The R package's samtools code is there because they included a few functions they considered generally useful from the samtools code (rather than raising HTSlib issues to discuss adding such functions or equivalents to the HTSlib library) and they resurrected the legacy Samtools API, both presumably for the benefit of other Bioconductor packages still using such legacy APIs from the Rsamtools days.

This is a copy of (a subset of) the samtools code within the Rhtslib repository. So the R developers would be free to tweak their local copy to avoid sprintf; there's no implied need for upstream samtools to do so too.

jmarshall commented 1 year ago

Several of the sprintf invocations in HTSlib are doing file path manipulations.

Instead of snprintf, they could be replaced with kstrings[^1] or other malloced strings and eventually get rid of PATH_MAX from the HTSlib source too. This would make one of Debian's patches obsolete and thus improve portability — Hurd doesn't have PATH_MAX.

[^1]: I have a draft of some of that, but it's pretty trivial stuff anyway.
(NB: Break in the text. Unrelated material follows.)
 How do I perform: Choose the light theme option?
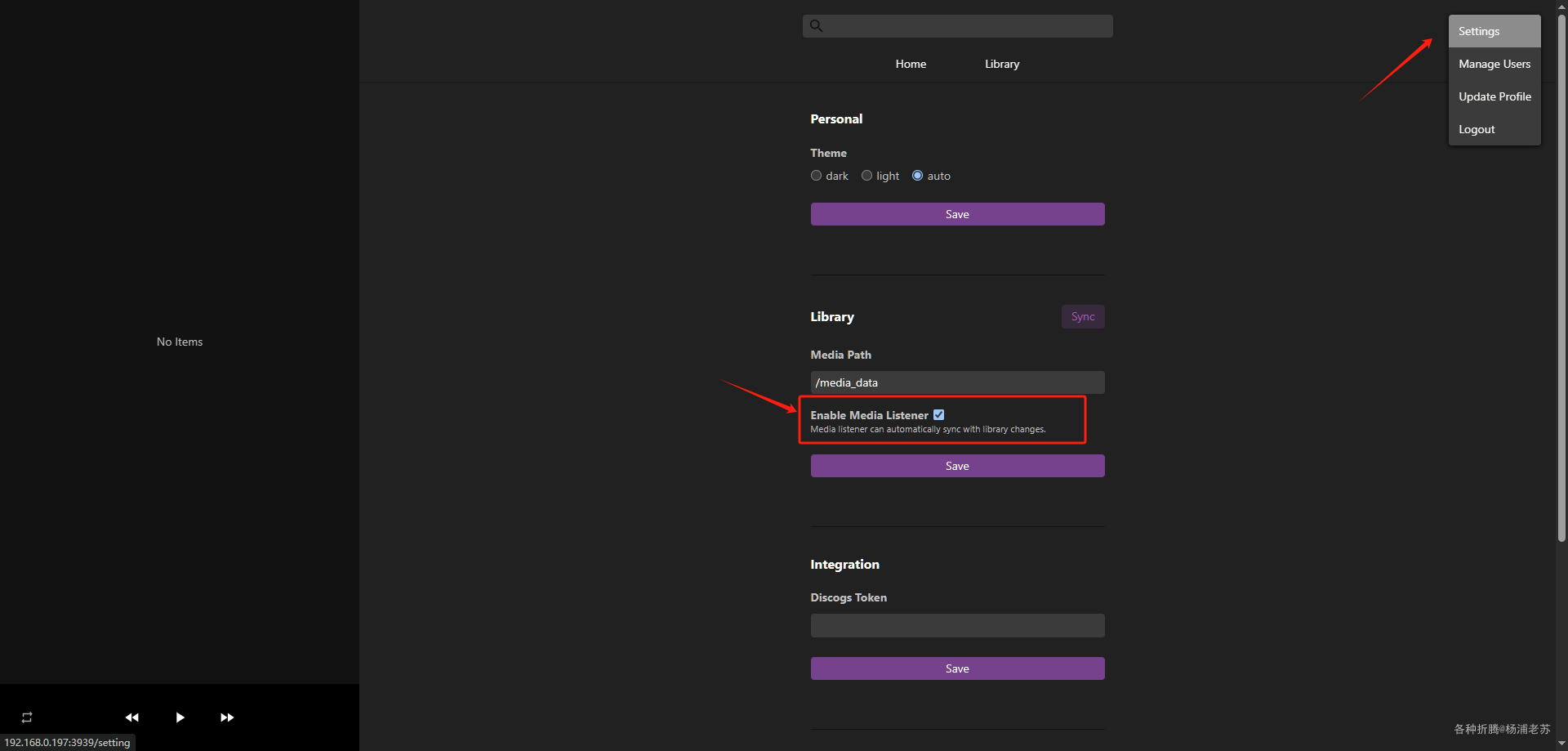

oleksii-nikolaienko commented 1 year ago

I see. Thanks for the explanation

daviesrob commented 1 year ago

1594 gets rid of the sprintf() calls. Dealing with PATH_MAX looks a bit harder so is probably best done separately.

I haven't attempted to ban it in the code yet. Both pragmas and deprecations may be a bit messy because they have to be applied at exactly the right time, between including the system headers and any HTSlib ones. For now we can rely on maintainer vigilance, but it could be possible to scan for it using nm in our CI tests.
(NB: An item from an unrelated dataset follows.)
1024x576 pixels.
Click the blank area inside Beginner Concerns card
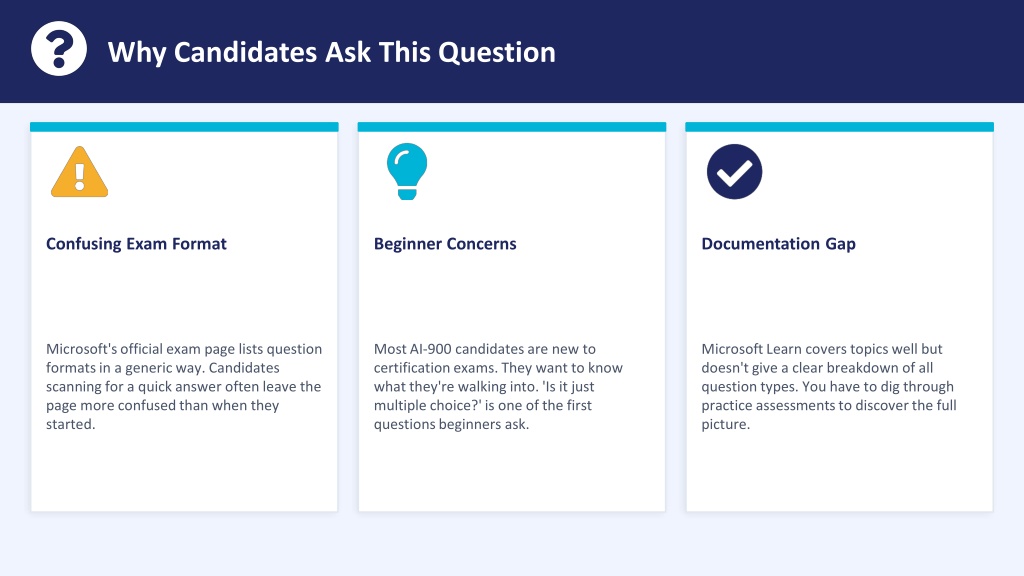click(x=512, y=473)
oleksii-nikolaienko commented 1 year ago

Thanks very much, guys. And for such a great library too

jmarshall commented 1 year ago

For the record, here is what the current (13.3, 22E245) macOS SDK's <stdio.h> has to say about sprintf:

__swift_unavailable("Use snprintf instead.")
#if !defined(_POSIX_C_SOURCE)
__deprecated_msg("This function is provided for compatibility reasons only.  Due to security concerns inherent in the design of sprintf(3), it is highly recommended that you use snprintf(3) instead.")
#endif
int  sprintf(char * __restrict, const char * __restrict, ...) __printflike(2, 3);

// …

#if defined (__GNUC__) && _FORTIFY_SOURCE > 0 && !defined (__cplusplus)
/* Security checking functions.  */
#include <secure/_stdio.h>
#endif

secure/_stdio.h #defines sprintf to a checking version with a different name, which sidesteps the earlier declaration that has the deprecation message. Hence for C (as opposed to C++) code, the deprecation warning will only appear if both of the following are true:

  1. You are building plain macOS code, as opposed to POSIX-using code that would cause _POSIX_C_SOURCE to be defined.
  2. You have overridden the default value (2 on macOS) of _FORTIFY_SOURCE and set it to 0. (Mostly no-one does this, so this means that just about nobody should see this deprecation message. However using AddressSanitizer happens to incidentally set it 0.)

(See libtiff's useful summary and links for details.)

For HTSlib, this means that builds would normally never see this deprecation. AddressSanitizer builds, which are inherently non-production builds, would at present get the deprecation warning.

At present, HTSlib does not define _POSIX_C_SOURCE or _XOPEN_SOURCE on macOS. However it does use POSIX and XSI functionality, so there is a point of view that this should be tidied up and config.h should declare these feature macros in more cases. If that happened, all HTSlib builds would never see this deprecation warning.

Hence, as long as Apple has that _POSIX_C_SOURCE escape hatch in , future compilation on macOS is not a reason to avoid sprintf.

jkbonfield commented 1 year ago

Thanks for the research.

Personally, I think the security issues fixed in snprintf don't buy that much over peer-reviwed code using sprintf, and why focus on that one function and not a myriad of others like strcpy, strcat, etc? There's a whole raft of potential problems. However it's done now so shrug.

It's a good point about those macros though. We probably ought to be defining _POSIX_C_SOURCE or maybe _XOPEN_SOURCE (in the Makefile as a hint, but commented out) given we clearly do have these as a requirement. But I expect it's a cross this bridge when we come to it sort of thing.